Als ze de kans krijgen, rennen muizen in een nacht vijf tot twaalf kilometer in een loopwiel. Muizen die dat doen, leren sneller en krijgen een beter langetermijngeheugen dan muizen die niet extra bewegen. Dat is de belangrijkste conclusie uit het promotieonderzoek van Karin van der Borght. Niets heeft zo'n duidelijke invloed op de vorming van nieuwe hersencellen als beweging. “Ik had juist verwacht dat het verstoren van de slaap/waak-cyclus en het aanleren van allerlei taken van grote invloed zouden zijn. Het is fascinerend om te zien dat zoiets eenvoudigs als lichamelijke activiteit zo'n grote impact heeft.
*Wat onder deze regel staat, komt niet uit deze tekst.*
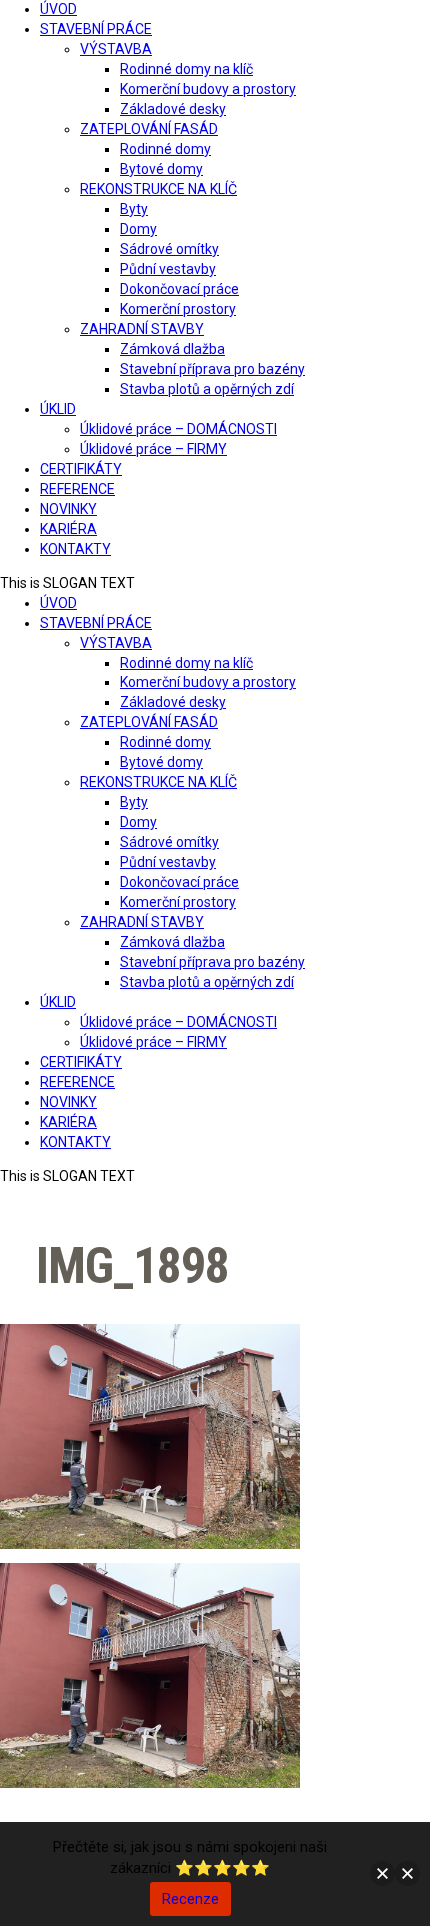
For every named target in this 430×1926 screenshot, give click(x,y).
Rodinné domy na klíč (186, 69)
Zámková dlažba (172, 349)
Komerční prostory (178, 309)
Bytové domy (161, 169)
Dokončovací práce (179, 289)
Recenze (190, 1899)
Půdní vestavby (168, 269)
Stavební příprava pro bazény (212, 369)
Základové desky (173, 109)
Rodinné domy (165, 149)
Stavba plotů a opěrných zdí (207, 389)
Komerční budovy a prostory (208, 89)
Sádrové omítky (169, 249)
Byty (134, 209)
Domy (138, 229)
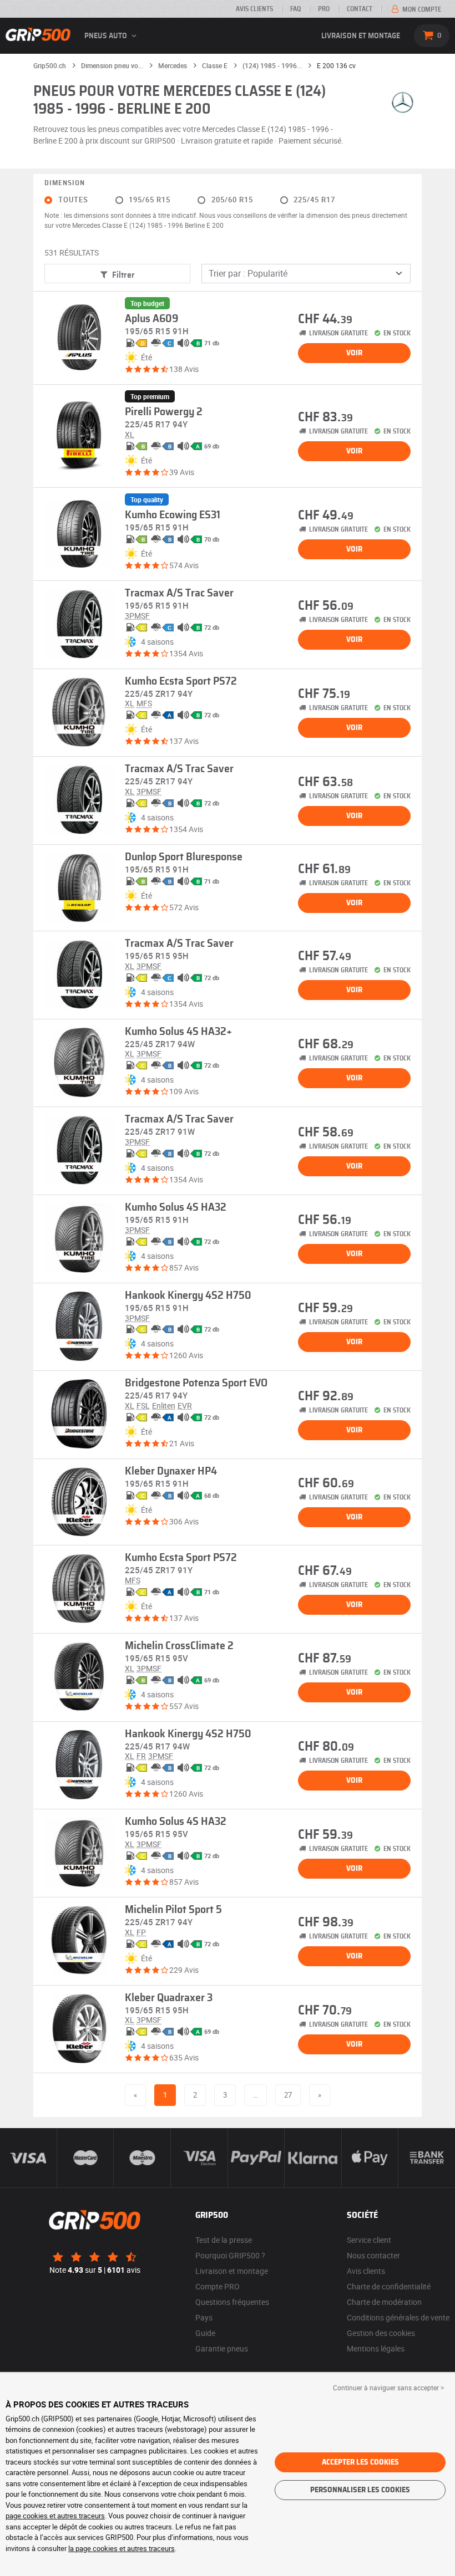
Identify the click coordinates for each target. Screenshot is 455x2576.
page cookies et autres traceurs (55, 2516)
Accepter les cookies (360, 2462)
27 (288, 2095)
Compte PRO (217, 2286)
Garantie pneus (221, 2348)
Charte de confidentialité (389, 2286)
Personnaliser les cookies (360, 2490)
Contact (359, 9)
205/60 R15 (232, 199)
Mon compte (421, 9)
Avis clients (254, 9)
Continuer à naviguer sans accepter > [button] (388, 2387)
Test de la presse (223, 2240)
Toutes (73, 199)
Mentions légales (376, 2348)
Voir (354, 353)
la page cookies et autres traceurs (121, 2548)
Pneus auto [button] (106, 36)
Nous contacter (373, 2255)
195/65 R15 (149, 199)
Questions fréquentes (232, 2302)
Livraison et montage (360, 36)
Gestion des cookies (381, 2333)
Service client (369, 2240)
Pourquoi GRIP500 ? (230, 2255)
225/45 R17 (314, 199)
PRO (324, 9)
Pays (204, 2317)
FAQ (295, 9)
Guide (205, 2333)
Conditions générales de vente (398, 2317)
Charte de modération (384, 2302)
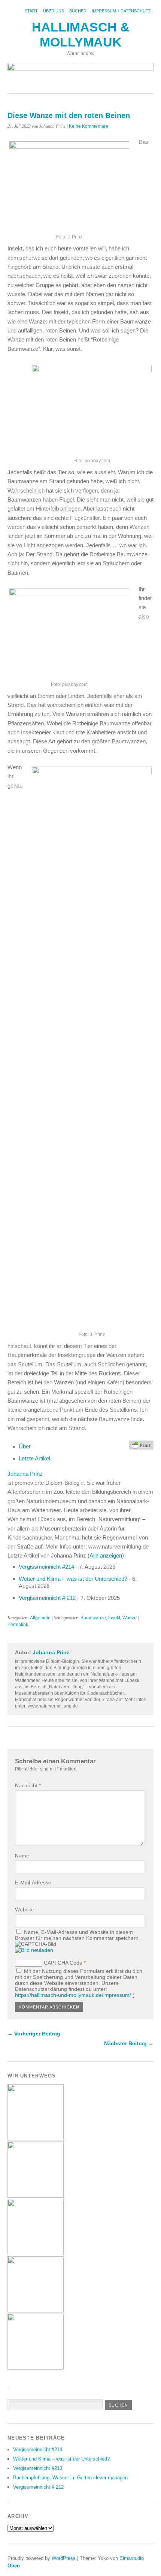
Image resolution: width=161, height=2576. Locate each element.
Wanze (129, 1617)
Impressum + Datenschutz (121, 11)
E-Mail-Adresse (33, 1883)
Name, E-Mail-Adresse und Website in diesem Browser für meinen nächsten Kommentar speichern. (77, 1935)
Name (22, 1856)
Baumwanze (93, 1617)
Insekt (114, 1617)
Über (25, 1446)
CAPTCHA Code (63, 1963)
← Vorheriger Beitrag (33, 2034)
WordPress (64, 2558)
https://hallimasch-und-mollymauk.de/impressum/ (73, 1995)
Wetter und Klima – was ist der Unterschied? (73, 1579)
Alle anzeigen (105, 1555)
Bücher (77, 11)
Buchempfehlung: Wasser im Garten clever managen (70, 2477)
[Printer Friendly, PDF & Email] (141, 1445)
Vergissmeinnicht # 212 (47, 1598)
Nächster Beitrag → (129, 2043)
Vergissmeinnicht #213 (37, 2468)
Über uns (53, 11)
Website (24, 1910)
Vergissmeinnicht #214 (46, 1567)
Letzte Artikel (34, 1458)
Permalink (17, 1624)
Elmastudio (131, 2558)
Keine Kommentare (88, 126)
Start (31, 11)
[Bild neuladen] (34, 1950)
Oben (13, 2566)
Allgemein (40, 1617)
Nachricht (28, 1785)
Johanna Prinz (25, 1474)
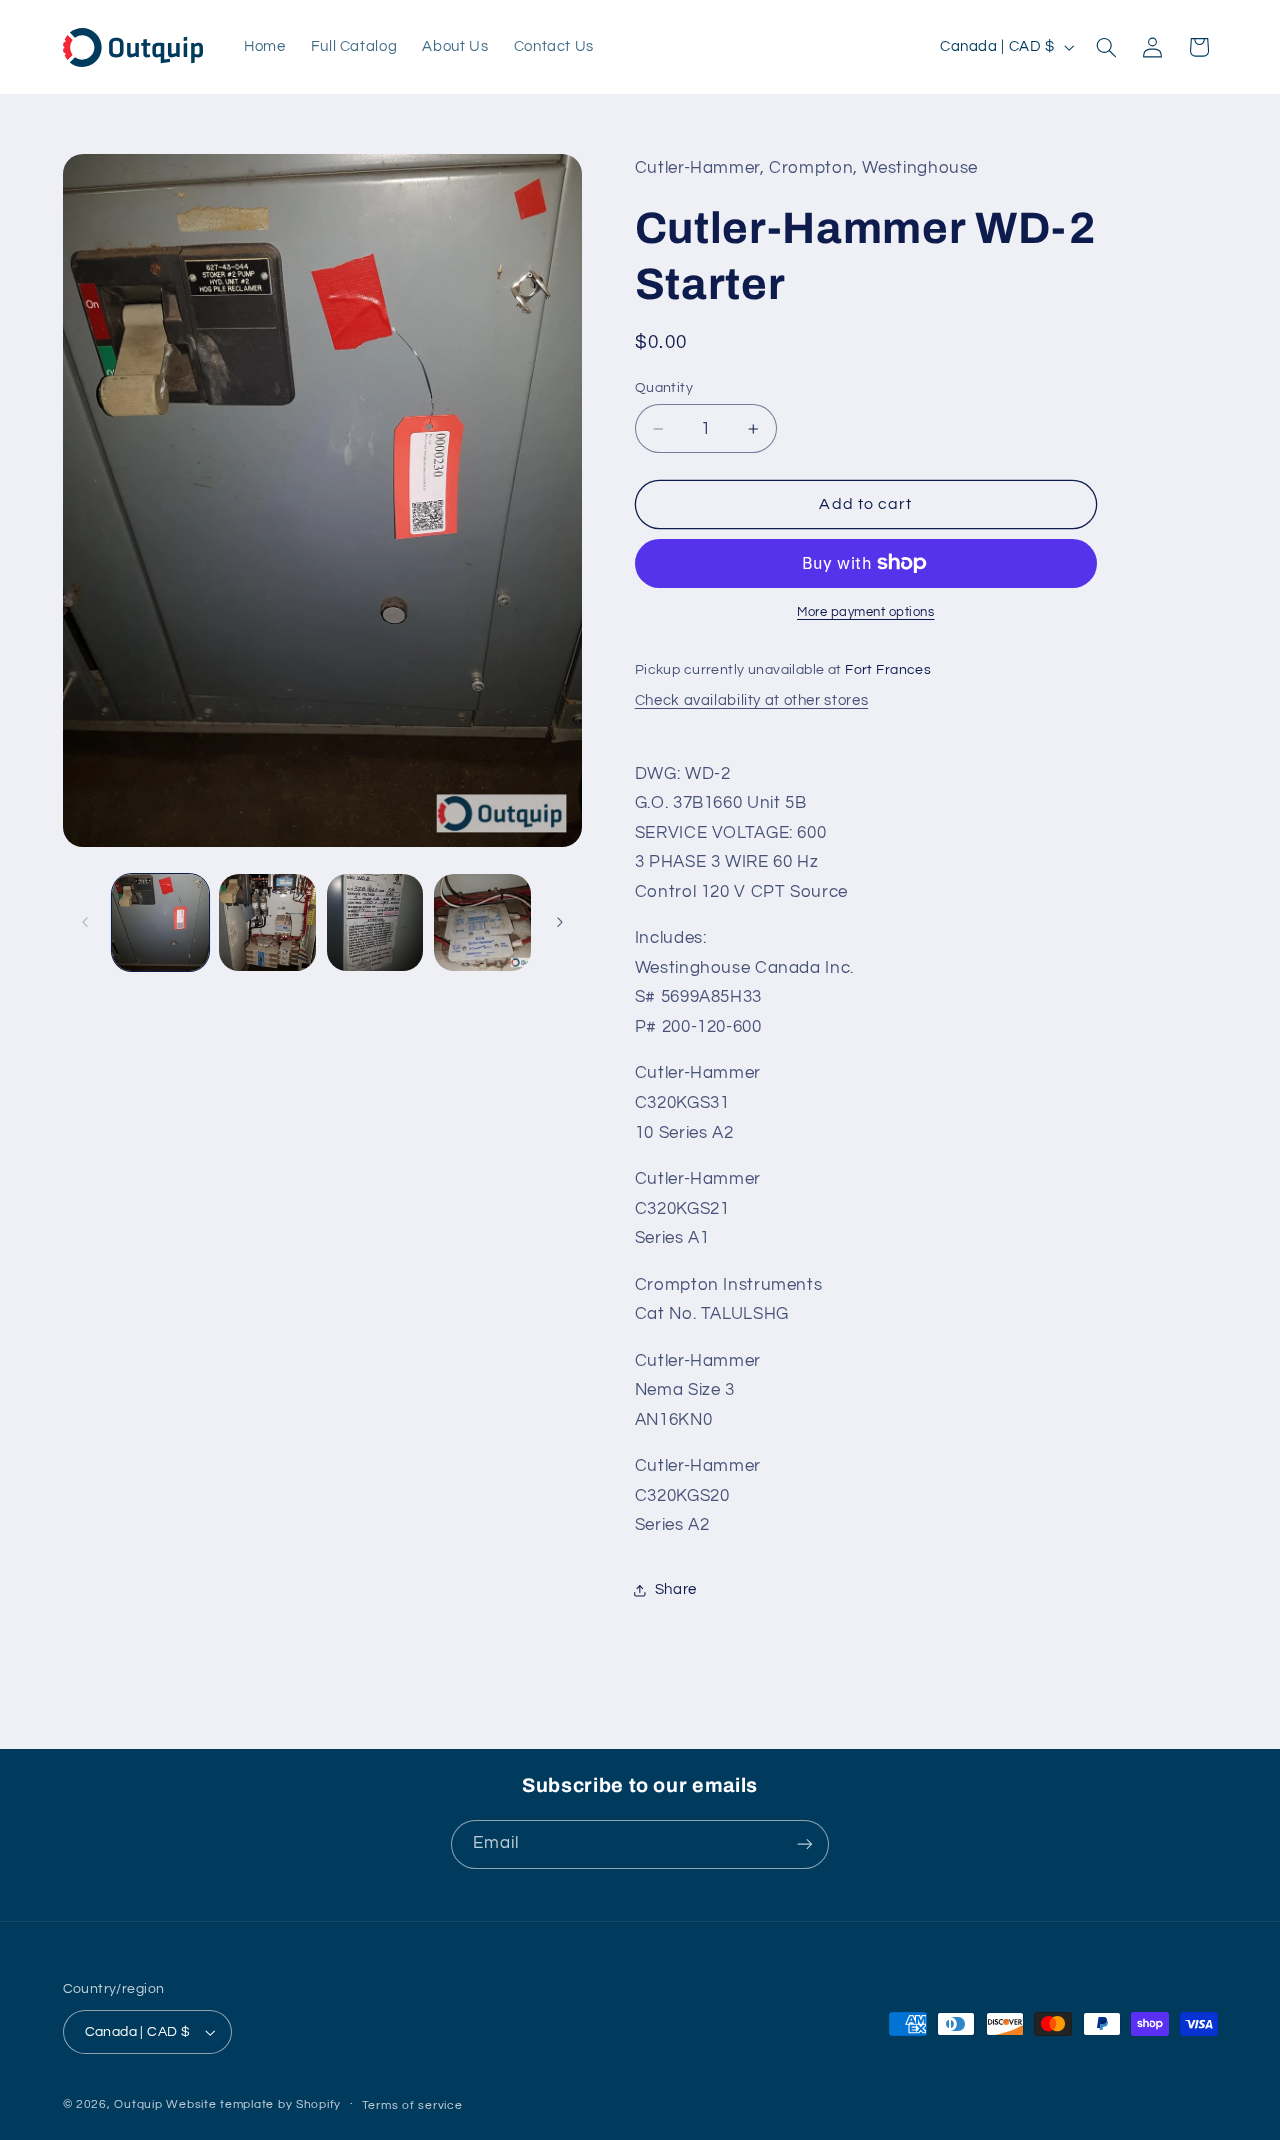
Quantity (664, 388)
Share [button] (676, 1589)
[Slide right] (560, 922)
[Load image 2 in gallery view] (267, 922)
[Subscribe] (805, 1844)
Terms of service (412, 2105)
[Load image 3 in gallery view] (375, 922)
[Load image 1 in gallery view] (160, 922)
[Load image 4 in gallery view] (482, 922)
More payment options (866, 612)
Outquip (138, 2104)
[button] (1106, 47)
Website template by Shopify (253, 2104)
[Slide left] (85, 922)
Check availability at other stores (751, 700)
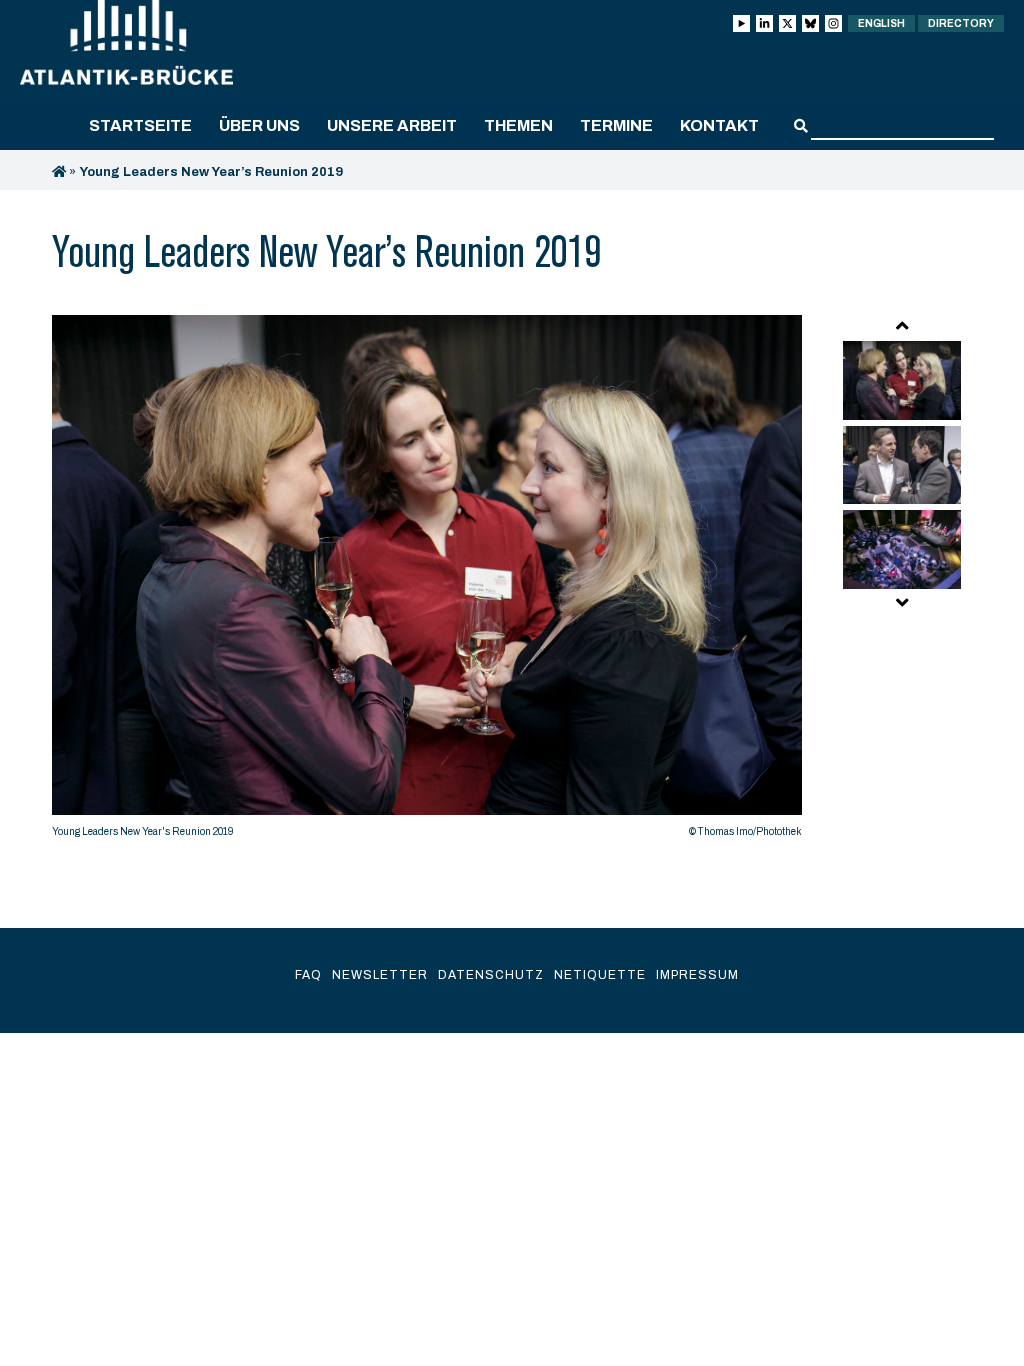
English (881, 23)
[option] (427, 581)
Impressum (697, 975)
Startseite (140, 125)
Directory (961, 23)
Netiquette (600, 975)
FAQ (308, 975)
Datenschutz (491, 975)
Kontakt (719, 125)
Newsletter (380, 975)
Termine (616, 125)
Als je bedenkt dat we in een tijd leven waarin mensen juist te weinig bewegen, lijkt me dit een goed argument om toch in beweging te komen.”

Activiteit bevordert aanmaak hersencellen
Dat zoogdieren na de embryonale ontwikkeling gewoon doorgaan met het aanmaken van nieuwe hersencellen is nog maar korte tijd bekend. Een van de twee gebieden in de hersenen waar dit gebeurt, is de hippocampus. Dit gebied is cruciaal bij leer- en geheugenprocessen. Van der Borght heeft verschillende factoren onderzocht die van invloed zijn op de aanmaak en overleving van hersencellen in de hippocampus. “De meest opvallende conclusie is dat lichamelijke activiteit de vorming van nieuwe neuronen in de hippocampus bevordert. Als je muizen een loopwiel geeft zodat ze kunnen rennen, neemt het aantal nieuwe neuronen aanzienlijk toe. Als je deze muizen daarna in een doolhof naar eten laat zoeken, lukt ze dat sneller dan muizen die geen extra beweging hebben gehad. Blijkbaar is hun leervermogen als gevolg van deze nieuwe hersencellen verbeterd. Laat je ze twee weken later nog eens zoeken, dan weten ze nog precies waar het eten ligt. Hun langetermijngeheugen is er dus ook op vooruitgegaan. Overigens gaat het om vrijwillige beweging: als je muizen – van nature luie dieren – dwingt om te rennen op een loopband, leidt dat alleen maar tot stress en niet tot extra neuronen.”

Het positieve effect van activiteit op de vorming van hersencellen is volgens Van der Borght vooral interessant voor Alzheimeronderzoek. “Het is bekend dat Alzheimerpatiënten geestelijk minder snel achteruit gaan als ze actief blijven. Het is goed mogelijk dat dit komt omdat ze nog steeds nieuwe neuronen aanmaken en daardoor de afbraak van hersencellen compenseren. Hiervoor is nieuw onderzoek nodig.”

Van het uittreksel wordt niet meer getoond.